Title:Non-Analgesic Effects of Opioids: Interactions Between Opioids and Other Drugs
VOLUME: 18 ISSUE: 37
Author(s):Tarja Heiskanen and Eija Kalso
Affiliation:Pain Clinic, Helsinki University Central Hospital, P.O. Box 140, 00029 HUS, Finland.
Keywords:Opioid, acetylcholine, dopamine, GABA, serotonin, CYP, transporter protein, QT-interval, drug transport, threshold.
Abstract:Opioids are increasingly used to manage not only acute but also chronic pain and heroine addiction. These patients usually receive
many other medications that can interfere with the effects of opioids and vice versa. Patients often need combinations of drugs for
their pain management, for treating opioid-related adverse effects or for other indications including depression and anxiety. Several antibiotics
can also have interactions with opioids. It is important to understand what potential interactions exist between opioids and other
drugs.
Drug interactions can occur due to pharmacokinetic interactions including effects of absorption, metabolic pathways, drug transport
through membranes and protein binding. Our knowledge of the metabolism of opioids has significantly increased over the last years and
it is now possible to appreciate the role CYP enzymes, mainly CYP 2D6 and 3A4/5, in the metabolism of many commonly used opioids
like codeine and oxycodone. Our knowledge regarding the role of the transporter proteins in drug interactions related to opioids is unfortunately
meagre. Opioids inhibit the gastrointestinal system and can thus change the absorption of other drugs.

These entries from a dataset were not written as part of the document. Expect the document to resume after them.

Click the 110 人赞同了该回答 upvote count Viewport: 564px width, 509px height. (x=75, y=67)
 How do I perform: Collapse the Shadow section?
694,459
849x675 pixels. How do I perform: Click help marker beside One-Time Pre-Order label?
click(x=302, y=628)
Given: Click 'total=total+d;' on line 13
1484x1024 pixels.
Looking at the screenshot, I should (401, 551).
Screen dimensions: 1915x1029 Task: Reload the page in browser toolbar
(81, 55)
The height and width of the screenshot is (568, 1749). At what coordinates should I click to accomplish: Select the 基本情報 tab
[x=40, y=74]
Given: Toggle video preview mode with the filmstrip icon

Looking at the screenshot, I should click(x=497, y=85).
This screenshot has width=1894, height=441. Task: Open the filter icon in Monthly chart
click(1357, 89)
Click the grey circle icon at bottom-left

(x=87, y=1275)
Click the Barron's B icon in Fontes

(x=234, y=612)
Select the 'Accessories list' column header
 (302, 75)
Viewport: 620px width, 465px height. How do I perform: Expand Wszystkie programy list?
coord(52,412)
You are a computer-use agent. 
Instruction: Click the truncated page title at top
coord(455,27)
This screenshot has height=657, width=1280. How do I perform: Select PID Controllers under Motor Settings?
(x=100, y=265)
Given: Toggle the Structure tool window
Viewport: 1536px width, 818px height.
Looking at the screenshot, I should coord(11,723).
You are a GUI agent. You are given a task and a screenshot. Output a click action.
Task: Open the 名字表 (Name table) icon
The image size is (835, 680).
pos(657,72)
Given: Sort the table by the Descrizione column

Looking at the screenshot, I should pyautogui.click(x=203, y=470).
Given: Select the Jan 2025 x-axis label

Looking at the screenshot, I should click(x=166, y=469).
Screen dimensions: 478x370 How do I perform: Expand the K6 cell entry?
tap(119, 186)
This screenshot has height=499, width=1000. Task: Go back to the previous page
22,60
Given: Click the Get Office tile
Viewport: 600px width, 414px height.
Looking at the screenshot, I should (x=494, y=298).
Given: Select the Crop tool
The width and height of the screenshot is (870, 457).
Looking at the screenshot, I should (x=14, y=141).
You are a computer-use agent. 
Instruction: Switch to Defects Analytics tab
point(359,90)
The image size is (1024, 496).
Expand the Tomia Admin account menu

Opioids can have synergistic or additive interactions with other drugs that have analgesic or sedative effects. Endogenous opioids control
many physiological functions and exogenous opioids can have effects on all important transmitter systems (cholinergic, GABAergic, dopaminergic
and serotonergic). The literature in this field is mainly based on case reports. Interindividual differences play an important
role. Other potential interactions include prolongation of the QT-interval and lowering of the threshold for convulsions.